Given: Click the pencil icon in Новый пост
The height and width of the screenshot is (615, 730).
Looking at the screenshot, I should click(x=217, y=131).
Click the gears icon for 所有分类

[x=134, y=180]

☆ ☆ ☆ ☆ ☆ ☆ ☆

Could you retype every line of the data exactly?

### Solution
Given: Click the pencil icon in Новый пост
The height and width of the screenshot is (615, 730).
Looking at the screenshot, I should click(x=217, y=131).
Click the gears icon for 所有分类

[x=134, y=180]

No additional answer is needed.